Logistic Regression with Single Predictor in R

glm
logistic regression
Complete guide to logistic regression with single predictor in R programming. Tutorial with practical examples and code.
Published

September 18, 2023

Introduction

Logistic regression is used when you want to predict a binary outcome (yes/no, success/failure) based on one predictor variable. Unlike linear regression, it models the probability of an event occurring using the logistic function, which ensures predictions stay between 0 and 1.

Getting Started

library(tidyverse)
library(palmerpenguins)

Example 1: Basic Usage

The Problem

We want to predict whether a penguin is from the Adelie species based on its bill length. This is a binary classification problem where we’re modeling the probability of being Adelie versus not Adelie.

Step 1: Prepare the Data

We’ll create a binary outcome variable and examine our data structure.

penguins_clean <- penguins |>
  filter(!is.na(bill_length_mm), !is.na(species)) |>
  mutate(is_adelie = ifelse(species == "Adelie", 1, 0))

head(penguins_clean)

We now have a dataset with a binary variable is_adelie where 1 means Adelie and 0 means other species.

Step 2: Visualize the Relationship

Before modeling, let’s see how bill length relates to species.

ggplot(penguins_clean, aes(x = bill_length_mm, y = is_adelie)) +
  geom_point(alpha = 0.6) +
  geom_smooth(method = "glm", method.args = list(family = "binomial")) +
  labs(x = "Bill Length (mm)", y = "Probability of being Adelie")

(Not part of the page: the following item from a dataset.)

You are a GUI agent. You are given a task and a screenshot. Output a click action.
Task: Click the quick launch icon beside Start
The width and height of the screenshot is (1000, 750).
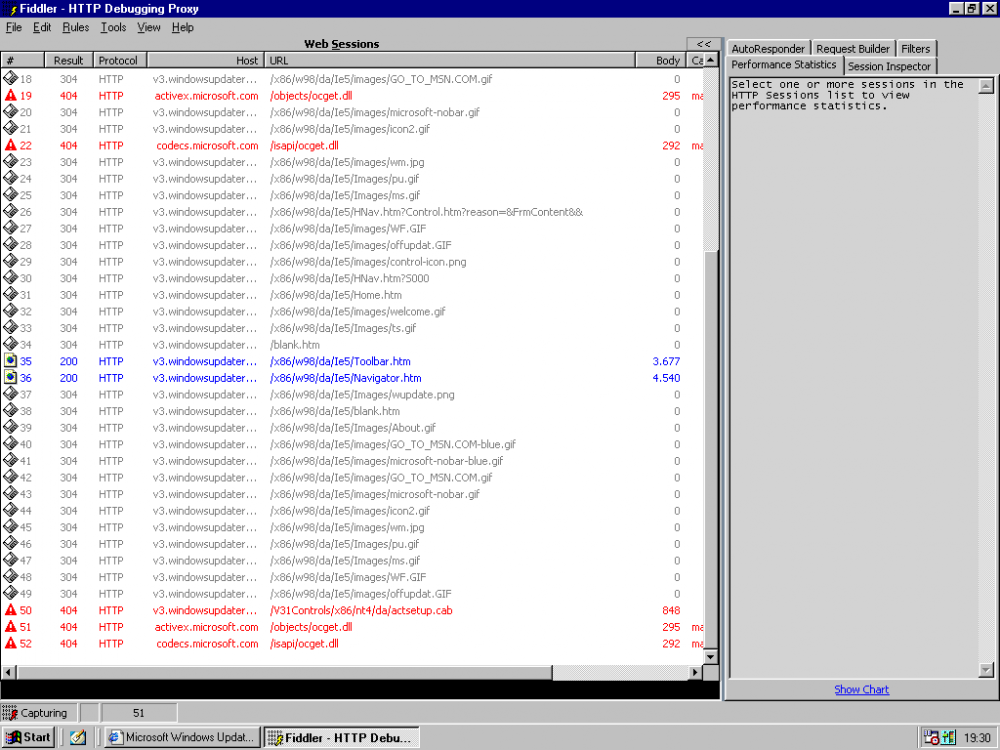coord(78,737)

Logistic regression sigmoid curve in R showing probability of a penguin being Adelie species as a function of bill length, fitted with a single predictor glm() model in ggplot2

The smooth curve shows the logistic relationship - shorter bills are associated with higher probability of being Adelie.

Step 3: Fit the Logistic Model

We use glm() with family = “binomial” to fit our logistic regression.

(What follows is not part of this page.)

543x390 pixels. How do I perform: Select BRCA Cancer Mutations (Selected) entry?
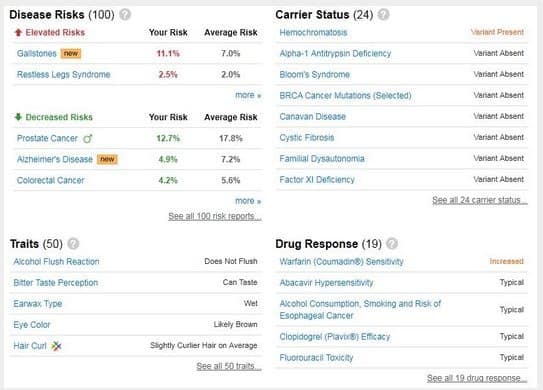coord(346,95)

model <- glm(is_adelie ~ bill_length_mm, 
            data = penguins_clean, 
            family = binomial)

summary(model)

The negative coefficient indicates that as bill length increases, the probability of being Adelie decreases.

Step 4: Make Predictions

Let’s predict probabilities for specific bill lengths.

new_data <- data.frame(bill_length_mm = c(35, 40, 45, 50))
predictions <- predict(model, new_data, type = "response")
data.frame(bill_length = new_data$bill_length_mm, 
          probability_adelie = round(predictions, 3))

These probabilities show how bill length affects the likelihood of a penguin being Adelie.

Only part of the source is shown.